[HN Gopher] Reads Causing Writes in Postgres
       ___________________________________________________________________
        
       Reads Causing Writes in Postgres
        
       Author : thunderbong
       Score  : 200 points
       Date   : 2024-12-22 10:24 UTC (4 days ago)
        
 (HTM) web link (jesipow.com)
 (TXT) w3m dump (jesipow.com)
        
       | buglungtung wrote:
       | Greate article! I have learned about block/page long time ago
       | when I needed to debug performance issue but not as deep as this
       | article. Will share it with my teammate and its funny to see
       | their emotional face :D
        
       | cube2222 wrote:
       | TLDR: it can be caused by hint bit updates, as well as page
       | pruning - both can be kicked off by a select query, and will be
       | counted as part of the query's statistics.
       | 
       | However, the article as a whole is both a much wider and deeper
       | dive. I recommend giving it a read in full!
        
         | vichle wrote:
         | Thanks, a TLDR should be mandatory for articles of this length
         | :)
        
           | stronglikedan wrote:
           | As articles (especially about postgres) go, this isn't that
           | long, but you can always get your own AI summary if it's too
           | long for you.
        
             | SoftTalker wrote:
             | Firefox reader mode (necessary to read this, as the font
             | size and color choices are poor) estimated this at a 30+
             | minute read. It would be a courtesy to readers for authors
             | to provide a summary. That way people can decide if they
             | want to spend time reading further.

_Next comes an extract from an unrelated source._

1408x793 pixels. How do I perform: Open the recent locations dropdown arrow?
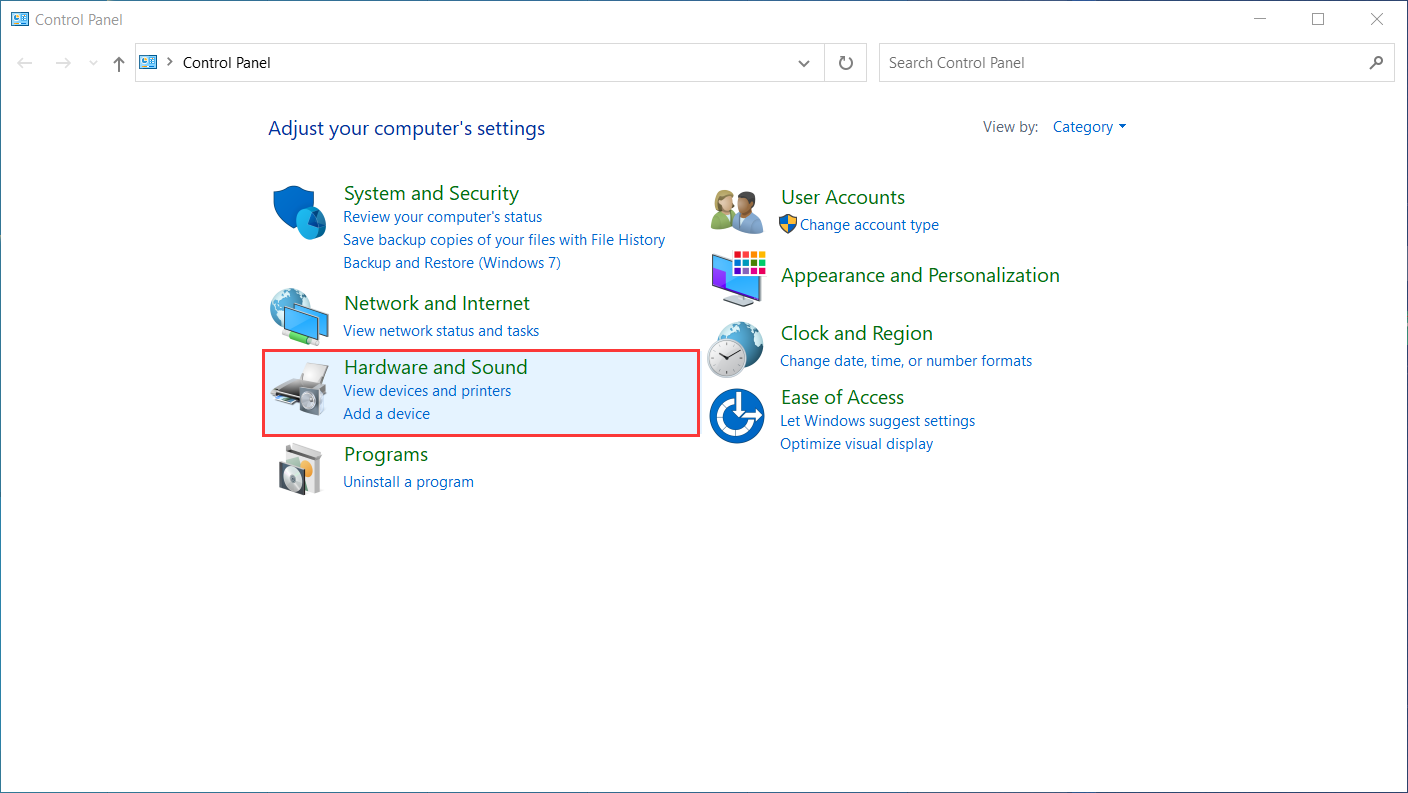[94, 63]
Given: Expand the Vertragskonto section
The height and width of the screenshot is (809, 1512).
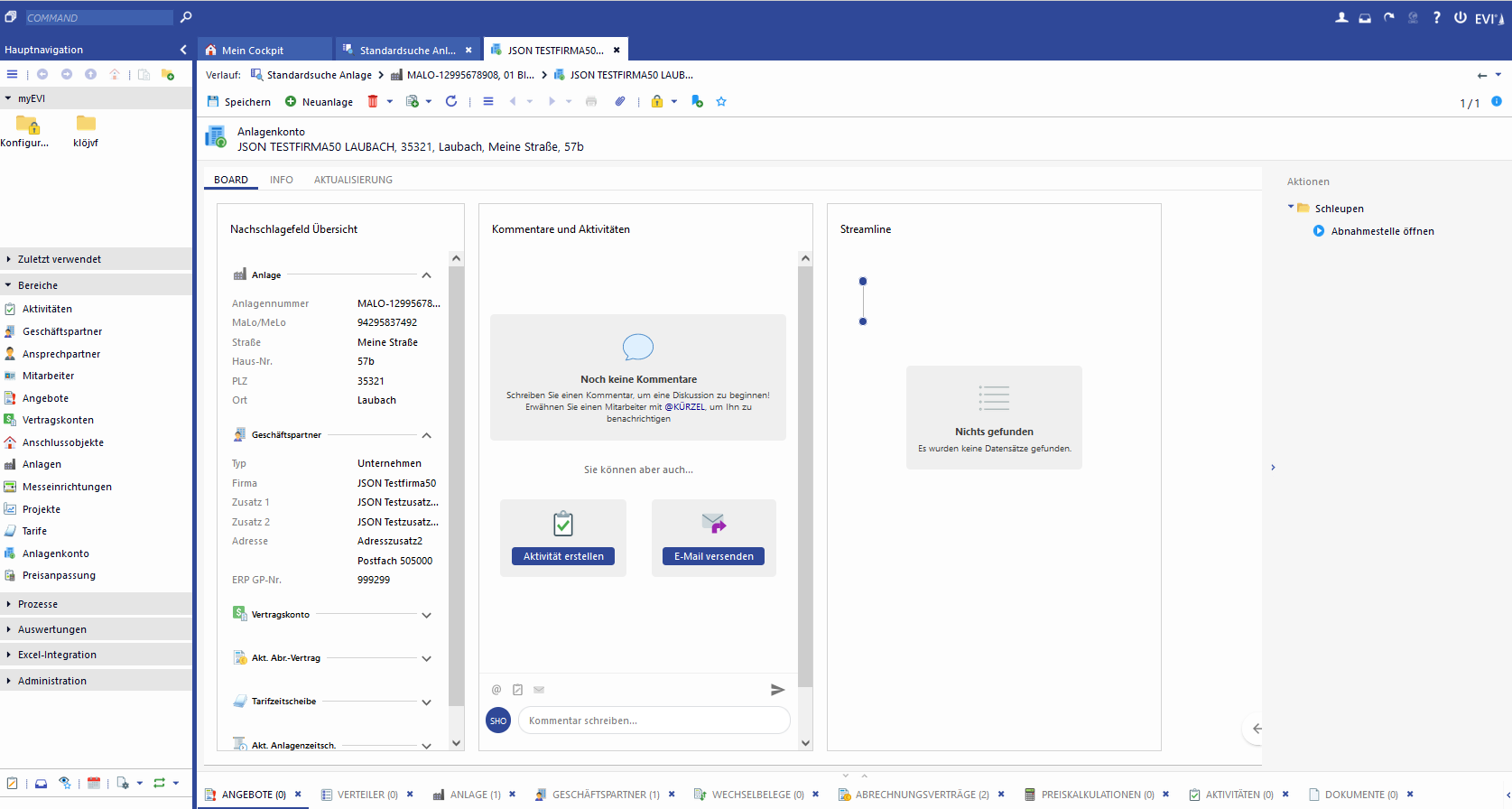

This is why academic
             | papers have an abstract up front.
        
             | makeitdouble wrote:
             | > AI summary
             | 
             | This is one of the AI side effect that I fear the most.
             | 
             | We're not there, and perhaps will never be, but I imagine a
             | point where information organization becomes fully
             | neglected because an AI tools can do something about it.
             | 
             | We have a taste of it with emailing that became a wasteland
             | as we're supposed to filter and search it either way, and
             | mail notifications have only a on/off button and nothing
             | in-between.
             | 
             | Not reading emails is I think close to the norm, and I
             | guess "TLDR" will stop being an expression and just a fact
             | of life ?
        
       | chasil wrote:
       | In Oracle, this happens because uncommitted transactions are
       | found to be committed by a later reader, which cleans them out.
       | 
       | https://www.databasejournal.com/oracle/delayed-block-cleanou...
        
       | rpcope1 wrote:
       | Things get even weirder when you use extensions. I remember being
       | profoundly confused using Timescale 1 and doing a lot of
       | concurrent writes on a hypertable with a foreign key (while also
       | inserting into the other table) when I would get transaction
       | deadlocks even in scenarios where it wouldn't normally be
       | possible. This is how I found out doing DML on a "hypertable"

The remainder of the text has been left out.